The main issue is that our right wing donor-base freaks out if anything we do looks like assisting those on welfare, and frankly those are the families that need the most help, because they’re the ones who are addicted to drugs or using alcohol as a coping mechanism.

Welfare is a big deal. Children being dumped in a broken foster care system is a big deal too. Immigration is a huge deal. Children being separated from their parents is horrible. How did things get so polarized in our nation, and where did we lose our compassion for our sense of justice?

When Compassion Fails

“After this there was a feast of the Jews, and Jesus went up to Jerusalem.… One man was there who had been an invalid for thirty-eight years. When Jesus saw him lying there and knew that he had already been there a long time, he said to him, “Do you want to be healed?” The sick man answered him, “Sir, I have no one to put me into the pool when the water is stirred up, and while I am going another steps down before me.

Jesus healed people for two reasons: firstly, to display God’s power through himself (John 10:37-38) and secondly because He was filled with compassion for people (Mark 1:41).

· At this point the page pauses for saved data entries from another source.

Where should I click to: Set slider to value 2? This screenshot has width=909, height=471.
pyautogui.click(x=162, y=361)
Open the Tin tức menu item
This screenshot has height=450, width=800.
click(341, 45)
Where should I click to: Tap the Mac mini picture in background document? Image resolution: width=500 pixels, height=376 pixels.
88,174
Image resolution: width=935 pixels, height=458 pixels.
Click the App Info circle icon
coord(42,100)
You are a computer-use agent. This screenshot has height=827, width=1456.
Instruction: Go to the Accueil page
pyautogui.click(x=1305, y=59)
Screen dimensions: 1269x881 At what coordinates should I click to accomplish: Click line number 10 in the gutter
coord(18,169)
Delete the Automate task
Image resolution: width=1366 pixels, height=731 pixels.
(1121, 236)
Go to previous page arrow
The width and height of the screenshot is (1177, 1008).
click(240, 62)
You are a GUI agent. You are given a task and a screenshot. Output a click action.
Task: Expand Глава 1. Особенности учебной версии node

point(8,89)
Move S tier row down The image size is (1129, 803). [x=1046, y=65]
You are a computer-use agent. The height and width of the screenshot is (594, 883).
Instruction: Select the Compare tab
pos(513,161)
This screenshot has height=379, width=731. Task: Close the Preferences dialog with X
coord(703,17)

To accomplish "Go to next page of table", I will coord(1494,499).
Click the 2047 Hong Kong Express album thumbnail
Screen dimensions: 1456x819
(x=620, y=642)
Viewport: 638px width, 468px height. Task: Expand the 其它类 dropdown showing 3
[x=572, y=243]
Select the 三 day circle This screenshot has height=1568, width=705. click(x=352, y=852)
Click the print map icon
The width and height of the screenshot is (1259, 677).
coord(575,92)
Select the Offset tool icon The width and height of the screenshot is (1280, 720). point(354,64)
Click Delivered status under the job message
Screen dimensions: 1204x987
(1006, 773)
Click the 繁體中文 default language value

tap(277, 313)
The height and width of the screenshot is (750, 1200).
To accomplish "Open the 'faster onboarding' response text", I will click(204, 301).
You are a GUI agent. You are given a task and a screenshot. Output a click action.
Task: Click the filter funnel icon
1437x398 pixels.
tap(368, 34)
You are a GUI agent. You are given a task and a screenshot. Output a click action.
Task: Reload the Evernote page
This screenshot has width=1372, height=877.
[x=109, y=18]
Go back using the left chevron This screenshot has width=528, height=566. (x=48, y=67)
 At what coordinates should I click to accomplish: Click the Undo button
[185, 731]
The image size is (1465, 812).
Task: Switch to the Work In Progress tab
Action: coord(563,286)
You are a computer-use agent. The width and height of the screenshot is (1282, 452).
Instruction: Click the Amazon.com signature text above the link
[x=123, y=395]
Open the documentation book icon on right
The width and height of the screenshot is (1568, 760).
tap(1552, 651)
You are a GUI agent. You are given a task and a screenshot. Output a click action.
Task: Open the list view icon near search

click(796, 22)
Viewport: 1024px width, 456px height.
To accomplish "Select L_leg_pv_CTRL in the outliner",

When you read that passage, it may have slipped by you, but the man at the pool had been laying there for 38 years. 38 years of longing, 38 years of suffering and survival and calling out to friends to drag him to the pool on the off chance that a miracle would happen and he would be healed.

Jesus the God-man, reflects the nature of God and is filled with compassion for him. He is filled with compassion, suffering with this man- not just an emotional response of sympathy, but a desire to help and take action. And Jesus does take action.

“Jesus said to him, ‘Get up, take up your bed, and walk.‘ And at once the man was healed, and he took up his bed and walked.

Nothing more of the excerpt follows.